Run network simulation#

Initialize the network and run the simulation, recording the spike activity of neurons at each time point:

# Initialize E-I network
net = EINet()
brainstate.nn.init_all_states(net)  # Initialize the states of all neurons and synapses in the network

# Set simulation parameters and run
with brainstate.environ.context(dt=0.1 * u.ms):  # Time step
    # Generate simulation time sequence
    times = u.math.arange(0. * u.ms, 100. * u.ms, brainstate.environ.get_dt())

    # Loop to update network states
    spikes = brainstate.transform.for_loop(
        net.update, times,
        pbar=brainstate.transform.ProgressBar(10)  # Display progress bar
    )

Visualize network spike activity#

Plot the spike data as a raster plot to intuitively show the firing patterns of neurons over time:

# Extract spike times and neuron indices
t_indices, n_indices = u.math.where(spikes)

# Plot raster plot
plt.scatter(times[t_indices] / u.ms, n_indices, s=1)
plt.xlabel('Time (ms)')  # X-axis: time
plt.ylabel('Neuron index')  # Y-axis: neuron index
plt.show()
../_images/44bf395f498c41bc1dfee4b439ccc10c925c34eb114f25cc53a854b925b08474.png

Results Interpretation#

After running the code, you will see a raster plot, as shown below:

raster plot

Each point represents a spike fired by a neuron at a specific time. Typical dynamics of an E-I network have the following characteristics:

  • Asynchronous firing: Neurons fire at dispersed times without obvious synchronous rhythms.

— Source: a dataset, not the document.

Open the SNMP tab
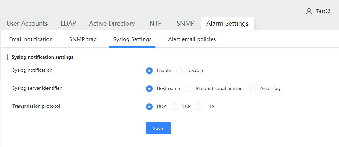Viewport: 339px width, 147px height. 186,23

  • Sparse activity: Most neurons fire only a few times within 100 ms.

  • No burst synchronization: Rapid feedback from inhibitory synapses prevents large-scale synchronous bursting.

These features indicate that the E-I network maintains a stable and physiologically realistic activity pattern through dynamic balance between excitatory and inhibitory neurons.

Extended Exercises#

  • Adjust inhibitory synaptic weights and observe whether the network exhibits excessive synchronization or bursting activity.

  • Increase the proportion of excitatory neurons to analyze the impact of E-I imbalance on network dynamics.

  • Extend the simulation duration to see if the network maintains stable asynchronous activity.

Through these extensions, you can gain deeper insights into the critical role of E-I balance in maintaining neural network function, and the flexibility of braincell in modeling complex networks.